Your Algorithm Sold $1.4 Billion Before Anyone Hit Cancel. Can You Explain Why?
There's a single question that ends most regulatory examinations before they really begin. It isn't "do you have controls?" Everyone has controls. It's quieter than that, and worse:
"Walk me through exactly what this algorithm did on August 5th at 9:47 in the morning."
I've watched smart, well-funded firms freeze on that question. They can pull the order logs. They can show you the trades. What they cannot do is reconstruct the decision chain — why the model sized the position the way it did, why the risk threshold sat where it sat, why a code change three weeks earlier didn't trip anyone's radar. And in 2026, that gap is the whole ballgame. Algorithmic trading compliance has quietly shifted from proving you have guardrails to proving you can explain, after the fact, every move your machine made.
I want to tell you how I came to believe that, because I got it wrong first — expensively wrong — and the way I got it wrong is the same way most of the industry is still getting it wrong.
The $189 Billion That Got Through

Start with Citigroup, because it's the clearest lesson I know.
In May 2022, a Citi trader meant to sell a basket of equities worth $58 million. Through a manual error, they created a basket worth $444 billion instead. Citi's pre-trade controls did their job — mostly. They blocked $255 billion. But $189 billion slipped past the controls and reached a trading algorithm, which dutifully chopped it into sell orders and pushed roughly $1.4 billion into European markets before anyone hit cancel. It triggered a flash crash across European exchanges.

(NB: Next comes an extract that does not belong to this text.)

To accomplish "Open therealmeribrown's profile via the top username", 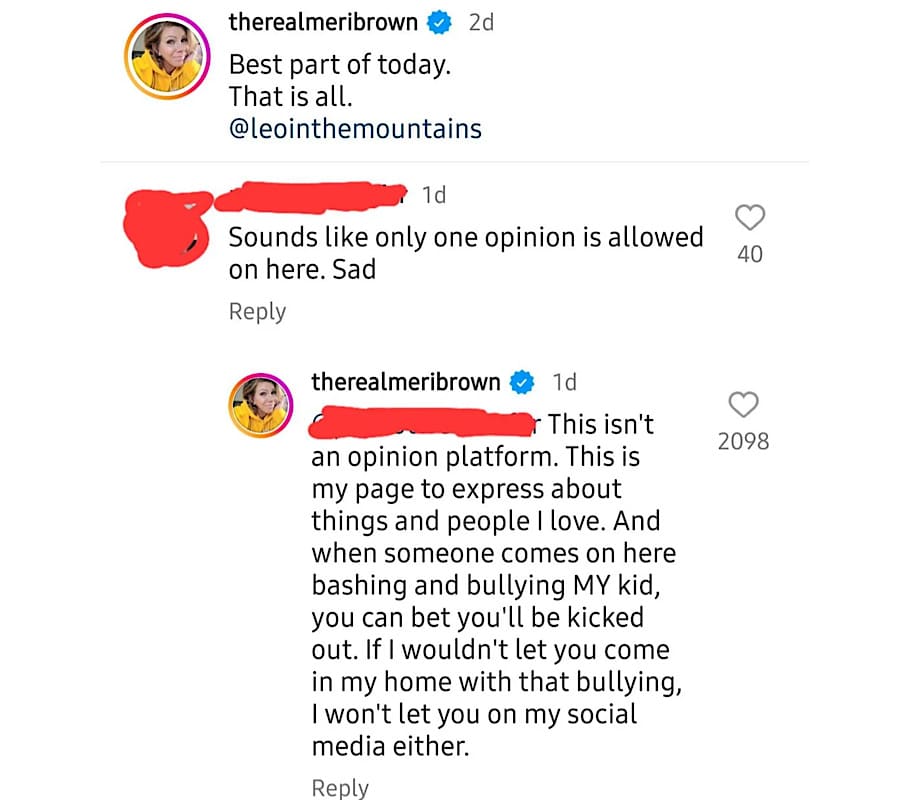I will coord(322,22).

Here's the part that should keep compliance officers up at night. When BaFin and the UK regulators came in, the damning question wasn't "what happened." Citi could answer that. The question was why — why did the controls let $189 billion through, and why were the thresholds calibrated where they were? Citi could show the orders. They could not adequately reconstruct the algorithm's reasoning or defend the parameters that governed it.

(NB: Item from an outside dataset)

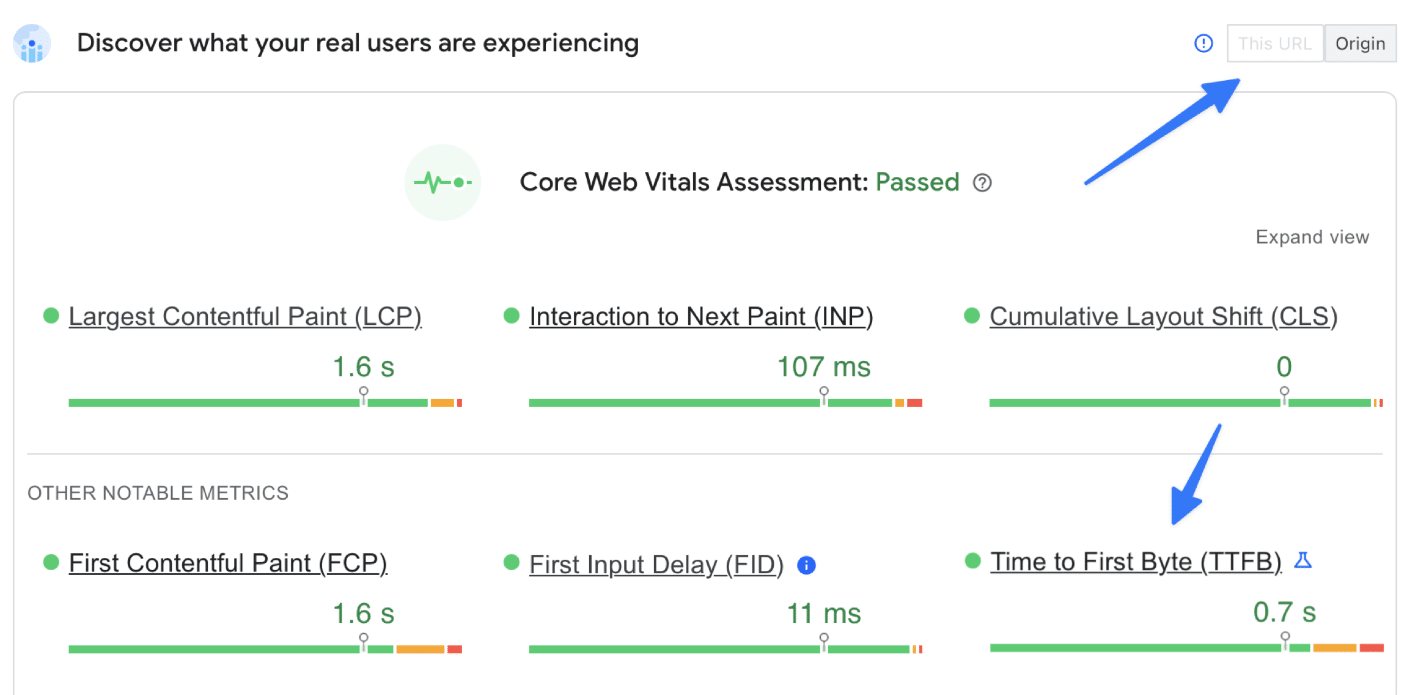This screenshot has height=695, width=1418.
Task: Click the green status dot beside CLS
Action: tap(970, 315)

That gap cost them. BaFin fined Citi €12.975 million; two days earlier, British regulators had added £61.6 million for the same incident. Roughly $92 million for one algorithmic failure, across three jurisdictions.
The controls weren't the failure. The inability to explain the controls was the failure.

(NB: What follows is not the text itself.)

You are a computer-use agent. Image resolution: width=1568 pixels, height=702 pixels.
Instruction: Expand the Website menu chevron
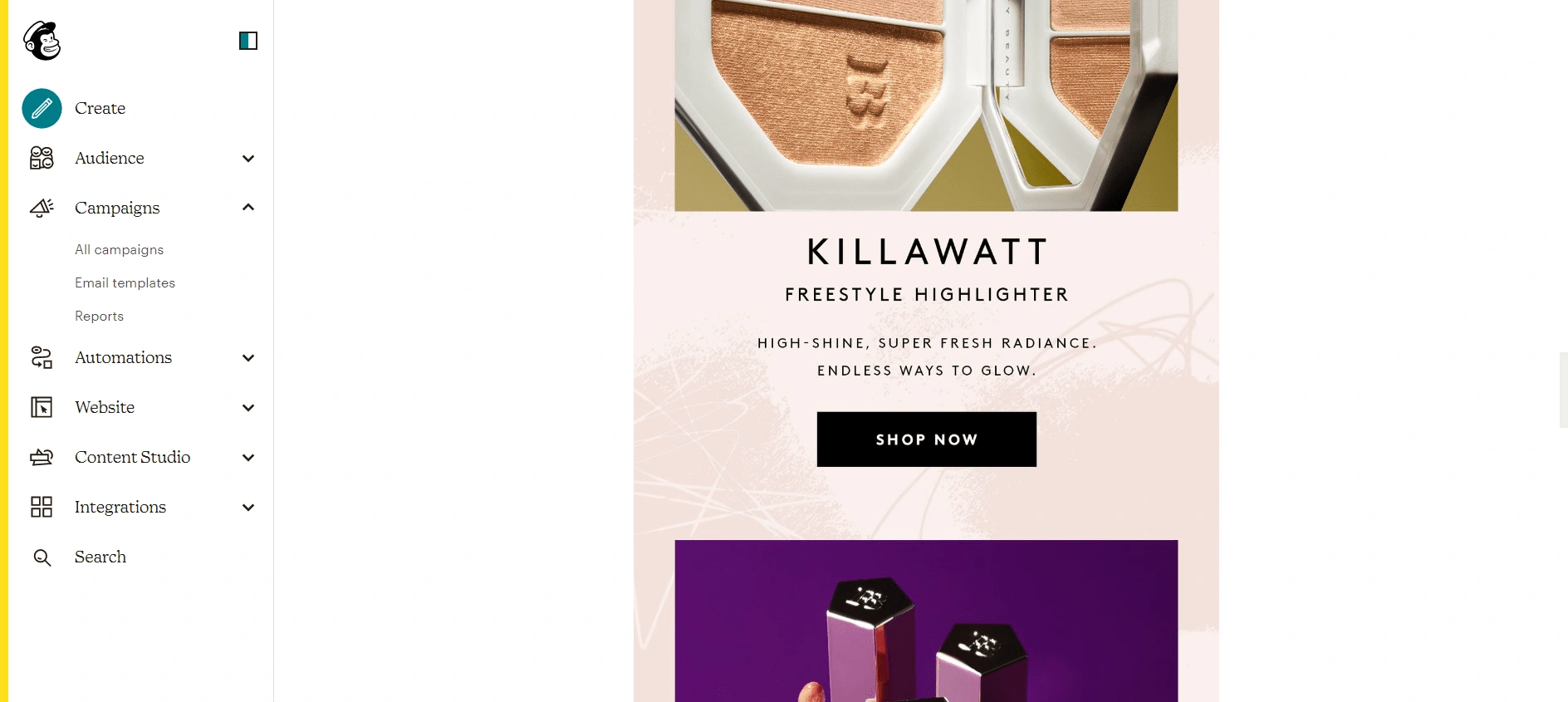(247, 408)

I keep coming back to that because it inverts how most firms budget. They spend on building more controls and almost nothing on being able to narrate them under oath.
What Does the Examiner Actually Ask?
When I started talking to compliance heads at mid-market banks and asset managers — the firms below the bulge-bracket tier — I'd ask them to role-play an examination with me. It always unraveled in the same three steps.
"Show me your algorithm inventory." This is the opener, and it's a quiet killer. The UK's Financial Conduct Authority ran a multi-firm review of ten principal trading firms in August 2025 and found most had incomplete or out-of-date documentation — no clean inventory of who owns each algorithm, which markets it trades, what risk parameters govern it. Some firms had omitted entire RTS 6 elements from their self-assessments. (RTS 6 is the MiFID II rulebook for algorithmic trading firms — governance, testing, risk controls.) If you can't produce a current, complete inventory naming the registered person responsible for each strategy, the exam effectively stops there. Under FINRA's rules, the people who design or significantly modify trading algorithms have to be registered as Securities Traders — so "who owns this algo" isn't a trivia question, it's a regulatory one with a name attached.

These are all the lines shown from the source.